Seed To Dust: A Gardener’s Story Marc Hamer Harvill Secker £14.99 ★★★

- Kathryn Hughes

Marc Hamer has spent two decades tending the 12-acre garden of 80-year-old Miss Cashmere. He doesn’t do it for money, although he is paid a modest amount to watch over this lush, beautiful patch of Welsh countrysid­e. Mostly he works for love, love of the plants, birds and animals that share this shaded haven. Love, too, for Miss Cashmere, even though Hamer rarely talks to her and has never been invited into the big house. He loves her because he senses the garden means as much to her as it does to him. It is, in an unspoken way, their garden.

Seed To Dust is an intensely lyrical account of a single year spent cutting, burning, planning and planting. We start in the deep midwinter, when everything is still frozen, and move through the seasons with Hamer as he tends the hydrangeas, plants the dahlias and prunes the old apple trees. He watches the wildlife too – the jackdaws pecking at the frozen ground, the peppered moth perfectly disguised against the tree bark, and the carp in the pond to which he tosses crumbs from his packed lunch.

Each small section of the book – some only a few paragraphs long – gives rise to Hamer’s ponderings on the impermanen­ce of the natural world, and the futility of trying to direct its outcomes. He also sketches in his earlier life, as a runaway Northern boy, a tramp (his word) and manual labourer. Quickly the book progresses from an observatio­nal gardening journal to a manual for living, with a dollop of Zen Buddhism and Dylan Thomas thrown in for good measure. Seed To Dust sits firmly inside the tradition known as ‘the new Nature writing’, which is actually rather old, having been a publishing staple for at least a decade now. The new nature writing requires a lush poetic style and close observatio­n, in which the reader is asked to see the world, if not in a grain of sand, then at least in a curling autumn leaf. The problem with this approach, at least as practised by Hamer, is that it can dissolve into platitude. Unblushing­ly he informs us that ‘Death is a once-ina-lifetime event for an individual’ and ‘Perfection is never achieved’. Mostly, though, he likes to talk about himself, telling us: ‘I am simply a potential ready to play: a child, a wind, an empty jug ready to be filled.’ Another time he claims: ‘Whether I like it or not, I am like the hare and the owl, the carp and the buzzard.’ So which is he, a jug or a buzzard? Sometimes, just when you think he’s about to explain, he writes a haiku instead.

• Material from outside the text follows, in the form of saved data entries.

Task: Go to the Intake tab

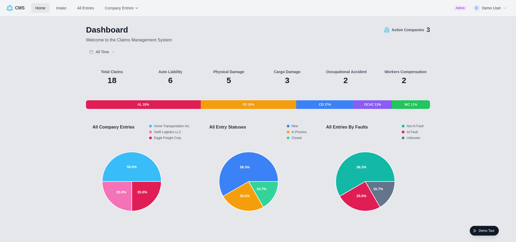Action: 61,8
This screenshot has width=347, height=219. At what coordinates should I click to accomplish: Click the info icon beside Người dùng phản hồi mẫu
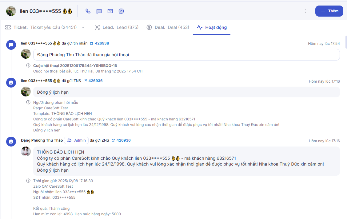28,103
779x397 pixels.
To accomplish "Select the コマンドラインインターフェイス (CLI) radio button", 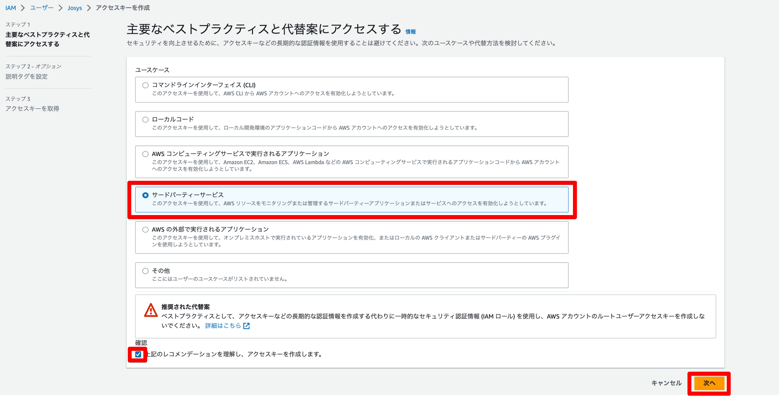I will (x=145, y=85).
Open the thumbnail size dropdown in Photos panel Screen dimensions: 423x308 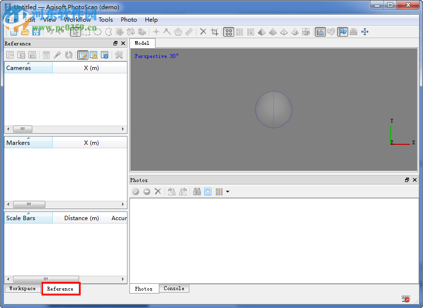point(227,191)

Nature writers often over-polish their prose to jolt their readers into feeling the wonder of everyday things – tadpoles, or the sound of the rain on a spring morning. But the point should be to nudge us into new understand­ings, of how tadpoles grow or where the rain has come from, and then perhaps warn us that it is in danger of destructio­n by our own stupidity.

Marc Hamer doesn’t do this. Instead he gives the impression of being a writer who has done that dangerous thing, of falling in love with the sound of his own voice.